▶ **WHAT TO WORK ON**:
Look below for the line containing "Given: Open the Jails menu item", then write out that line and every line after it to the end, exactly, minus the pictures.

PROVIDED RECORDS Block Start

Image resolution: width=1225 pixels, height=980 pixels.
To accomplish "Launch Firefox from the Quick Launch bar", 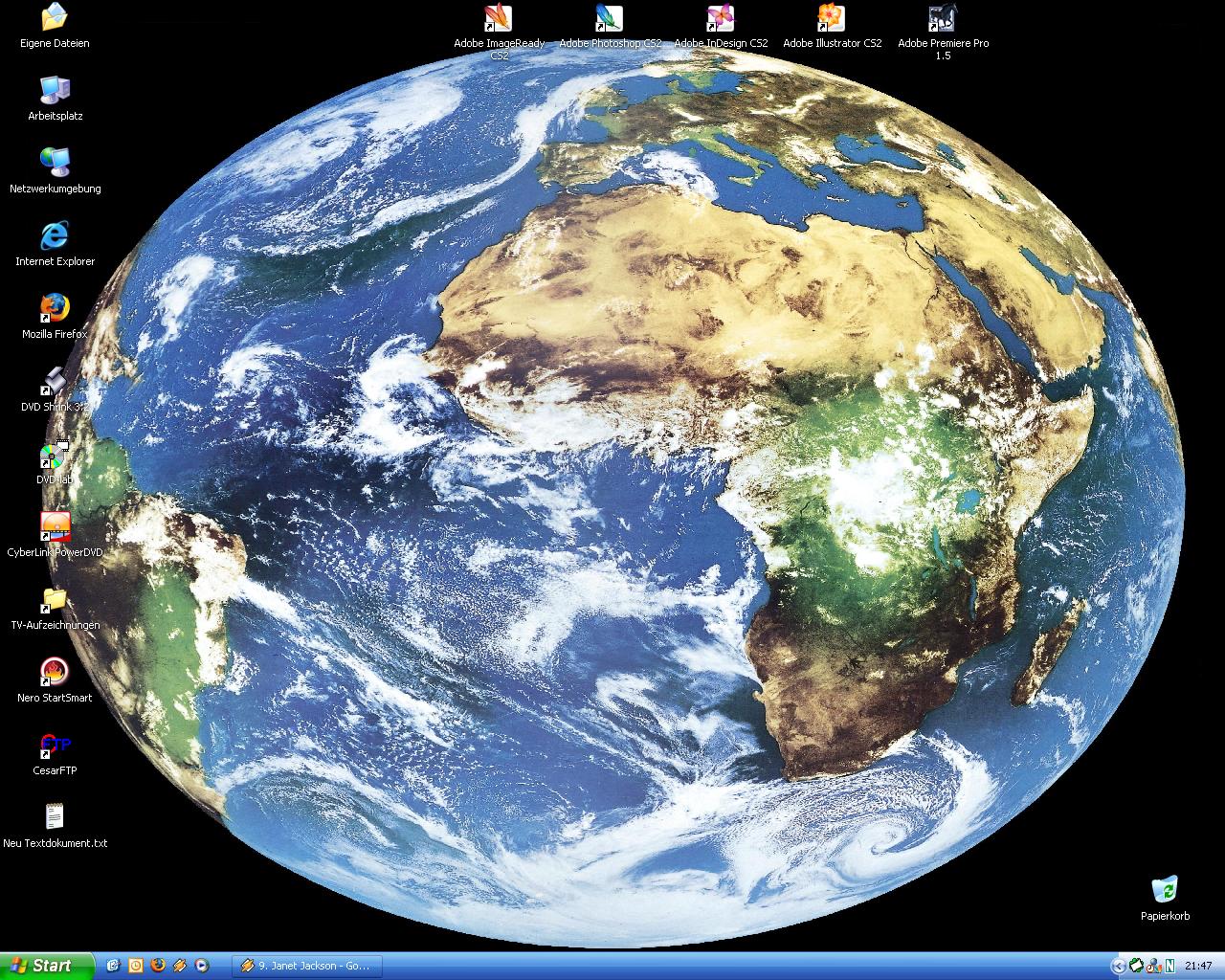I will (x=158, y=966).
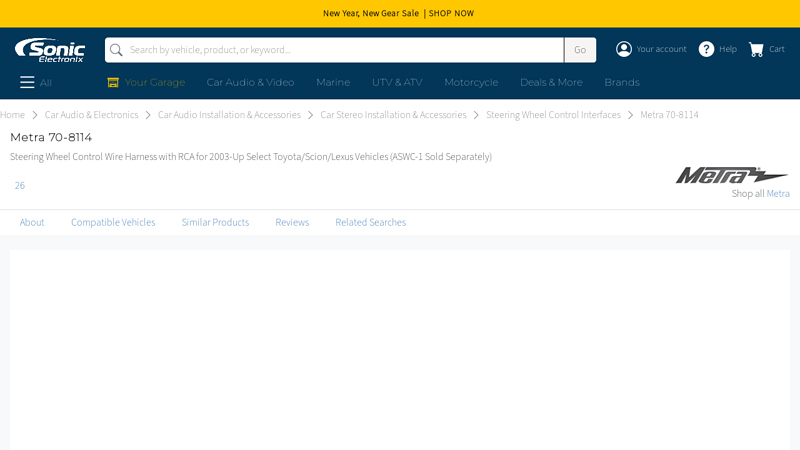Go to Steering Wheel Control Interfaces breadcrumb
The height and width of the screenshot is (450, 800).
click(553, 115)
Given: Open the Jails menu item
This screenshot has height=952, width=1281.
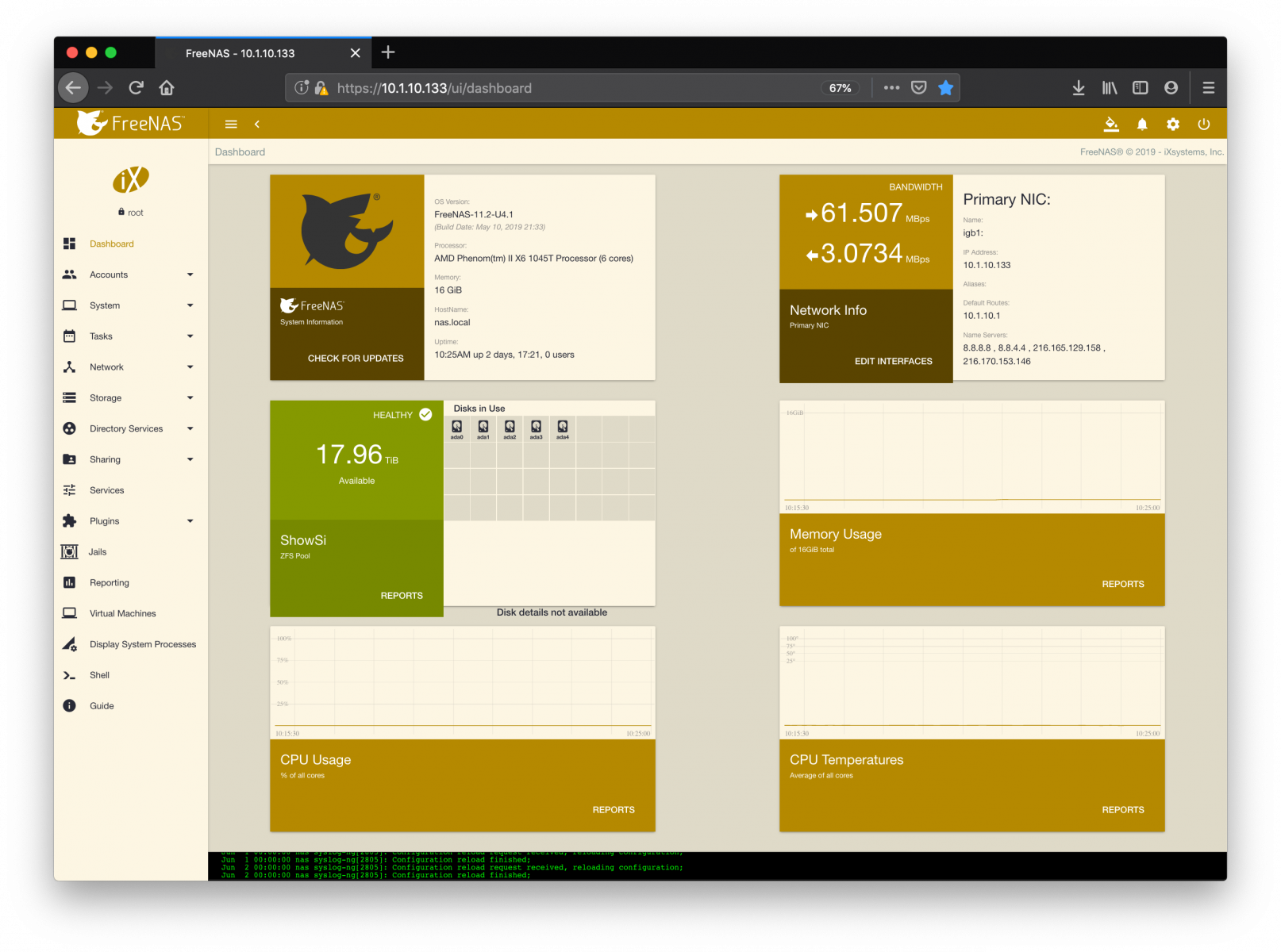Looking at the screenshot, I should (x=97, y=552).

PROVIDED RECORDS Block End

▶ **ANSWER TO THIS TASK**:
Given: Open the Jails menu item
This screenshot has height=952, width=1281.
Looking at the screenshot, I should (x=97, y=552).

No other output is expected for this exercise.